地球でのことや、親のこととか様々なことを考えて、孤独を感じた。どうしてるのか。帰れないなら、生きていくしかないことや、生きていけるだけのものが私にあるのかとか。いつまでもフェルゼンに寄りかかっていいのかとか。
カシェルは、魔術師だから僕の弟子として雇えるといっていた。
力がなかったらどうなっていただろう。のたれ死に?処刑?美桜と翔によってなにかしらされるだろう。

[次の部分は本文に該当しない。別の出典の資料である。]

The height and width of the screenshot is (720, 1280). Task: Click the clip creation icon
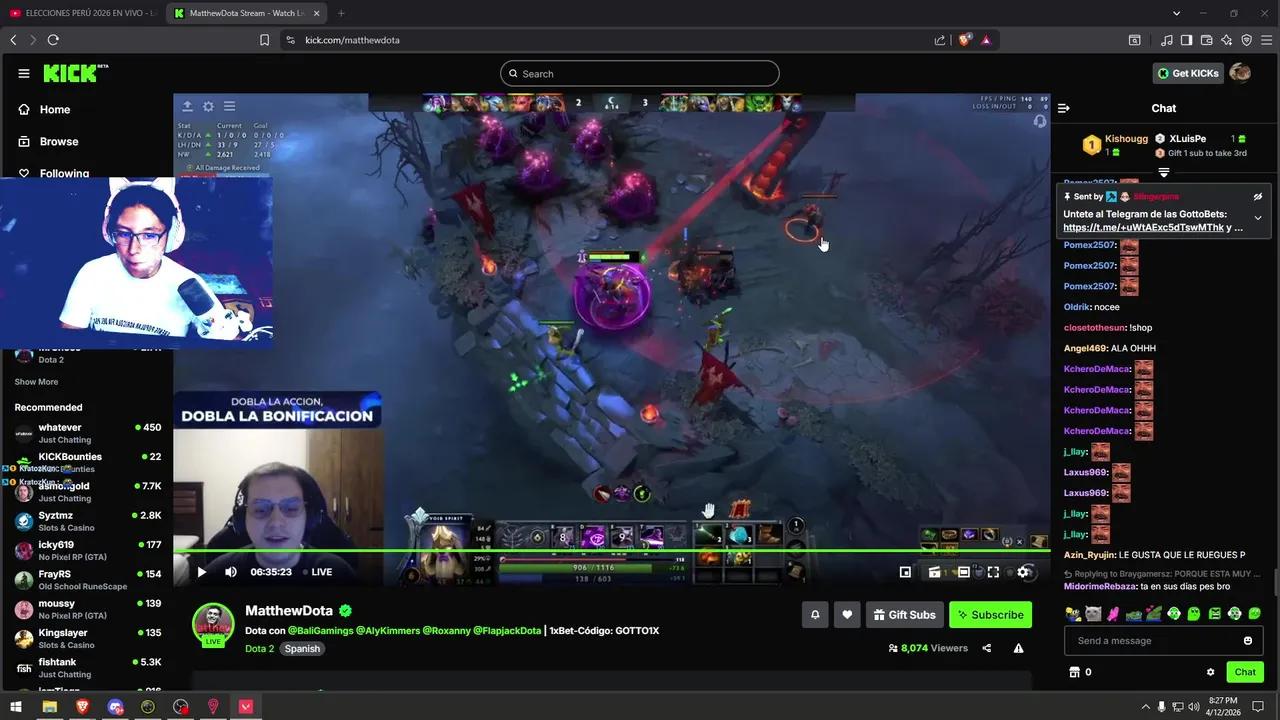pos(934,572)
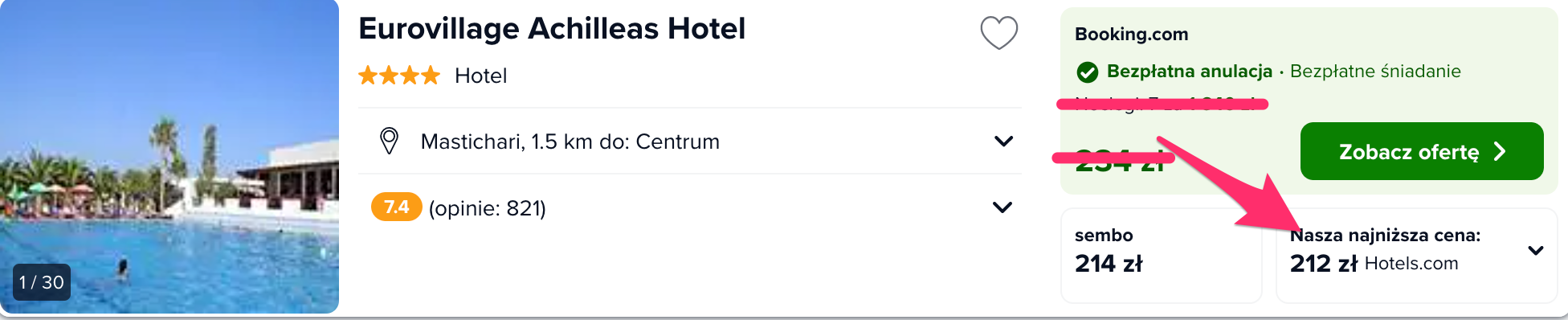The height and width of the screenshot is (320, 1568).
Task: Expand the Mastichari location details chevron
Action: pyautogui.click(x=1003, y=142)
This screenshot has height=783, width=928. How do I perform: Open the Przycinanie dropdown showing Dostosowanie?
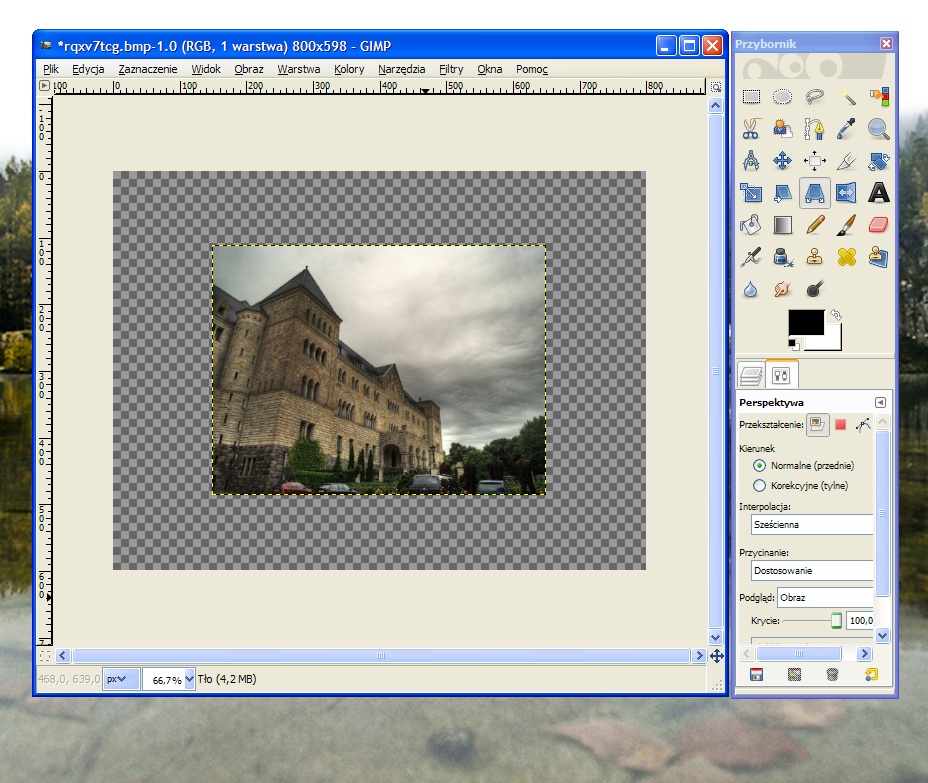812,570
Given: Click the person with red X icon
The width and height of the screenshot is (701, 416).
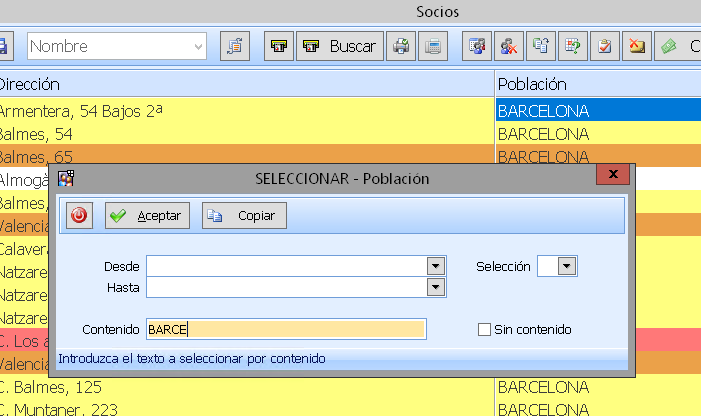Looking at the screenshot, I should pos(509,46).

体を起こして、お粥みたいなスープを食べながら不覚にもぼろぼろと泣いてしまった。ウジェニー優しく涙を拭う。
いい歳をした大人が泣くとは。
「あらあら、どうしたんです」
説明しようとしたが、その前にウジェニーの抱擁をうけた。ウジェニーは私の親に近い感じで、ほっとした。あたたかくて、柔らかくて。
ごめんなさい、と口パクでいえば、「いいんですよ。たまには」と微笑んだ。病気をすると弱る。…私はいつだって弱いけれど。
薬を飲んで、まだ眠る。
魔術を使って和らげるとも出来るが、やはり自然の治癒力のほうが負担が少ないという。
診察を受けた次の日。カシェルが見舞いに来た。
ちょうどくる予定の日だったが、あいにく私は風邪をひいたためと連絡をいれて貰ったはずななのだが、見舞いにきたといっていた。
カシェルが熱を和らげてくれつつ「初風邪だね」などと笑う顔を見る。うつってしまったらと思うと気が気ではない。
もっとも本人は全く気にしてない。一応女で寝巻きの私の部屋にいても、だ。
「そういや昔、こういう時期にフェルゼンが風邪ひいて寝込んだことがあったよ。ちょうど僕がフェルゼンに出会ってちょっとしたあたりだから…ずいぶん昔だけど」
窓からは雪がちらついているのが見える。この部屋がなんだか澄んだ感じがするのは、カシェルが何やらやったからだと思う。